Text to read >>
━━━━━━━━━━━━━━━━

The history of speech synthesis

Over the last few years there has been a great development of the quality of the speech produced with text to speech. Many people think that synthetic speech as it is also called sounds like robots from older movies. The truth is though that some voices almost sound like recorded speech and due to that we have seen a very strong growth of user groups for our services the last years.
When we invented the talking web in 2001 the target group was people with reading difficulties but now we see that the user group is much broader.

What you maybe don’t know is that the first synthetic speech was produced as early as in the late 18th century. The machine was built in wood and leather and was very complicated to use generating audible speech. It was constructed by Wolfgang von Kempelen and had great importance in the early studies of Phonetics. The picture to the right is the original construction as it can be seen at the Deutsches Museum (von Meisterwerken der Naturwissenschaft und Technik) in Munich, Germany.

Von Kempelen's speech synthesis machine

Here’s an audio sample of the synthetic speech the machine produced (WAV-file 776 kB) .

(First there is a human that says a sentence and then the machine tries to say the same. This was made by a re-construction of Kempelens machine.)

In the early 20th century when it was possible to use electricity to create synthetic speech, the first known electric speech synthesis was “Voder” and its creator Homer Dudley showed it to a broader audience in 1939 on the world fair in New York.

Here’s an audio sample of Voder, the first electronic speech synthesis ever (WAV-file 381 kB)

One of the pioneers of the development of speech synthesis in Sweden was Gunnar Fant. During the 1950s he was responsible for the development of the first Swedish speech synthesis OVE (Orator Verbis Electris.) By that time it was only Walter Lawrences Parametric Artificial Talker (PAT) that could compete with OVE in speech quality.

Here’s a sample of OVE speech synthesis (WAV-file 77 kB).

and here’s a sample of the PAT speech synthesis (WAV 117 kB).

OVE and PAT were text-to-speech systems using Formant synthesis.

━━━━━━━━━━━━━━━━

Raw data >>
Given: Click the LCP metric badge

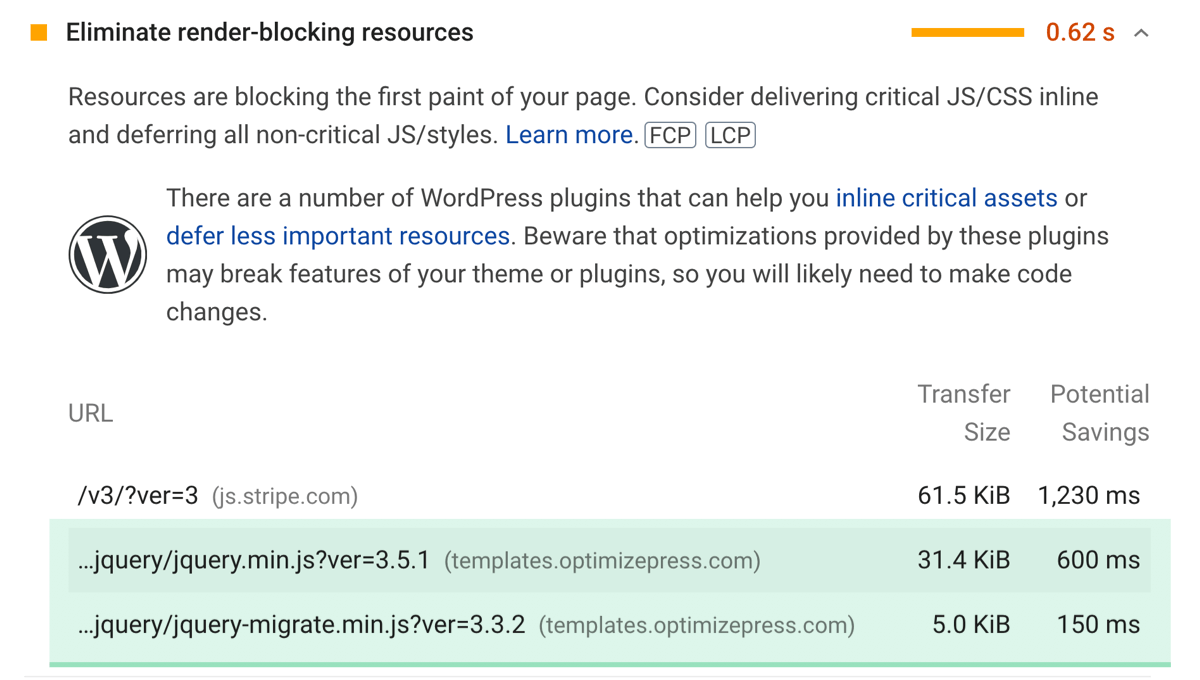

━━━━━━━━━━━━━━━━

What you should do >>
Copy out the speech synthesis history text in full, word for word.

Response >>
The history of speech synthesis

Over the last few years there has been a great development of the quality of the speech produced with text to speech. Many people think that synthetic speech as it is also called sounds like robots from older movies. The truth is though that some voices almost sound like recorded speech and due to that we have seen a very strong growth of user groups for our services the last years.
When we invented the talking web in 2001 the target group was people with reading difficulties but now we see that the user group is much broader.

What you maybe don’t know is that the first synthetic speech was produced as early as in the late 18th century. The machine was built in wood and leather and was very complicated to use generating audible speech. It was constructed by Wolfgang von Kempelen and had great importance in the early studies of Phonetics. The picture to the right is the original construction as it can be seen at the Deutsches Museum (von Meisterwerken der Naturwissenschaft und Technik) in Munich, Germany.

Von Kempelen's speech synthesis machine

Here’s an audio sample of the synthetic speech the machine produced (WAV-file 776 kB) .

(First there is a human that says a sentence and then the machine tries to say the same. This was made by a re-construction of Kempelens machine.)

In the early 20th century when it was possible to use electricity to create synthetic speech, the first known electric speech synthesis was “Voder” and its creator Homer Dudley showed it to a broader audience in 1939 on the world fair in New York.

Here’s an audio sample of Voder, the first electronic speech synthesis ever (WAV-file 381 kB)

One of the pioneers of the development of speech synthesis in Sweden was Gunnar Fant. During the 1950s he was responsible for the development of the first Swedish speech synthesis OVE (Orator Verbis Electris.) By that time it was only Walter Lawrences Parametric Artificial Talker (PAT) that could compete with OVE in speech quality.

Here’s a sample of OVE speech synthesis (WAV-file 77 kB).

and here’s a sample of the PAT speech synthesis (WAV 117 kB).

OVE and PAT were text-to-speech systems using Formant synthesis.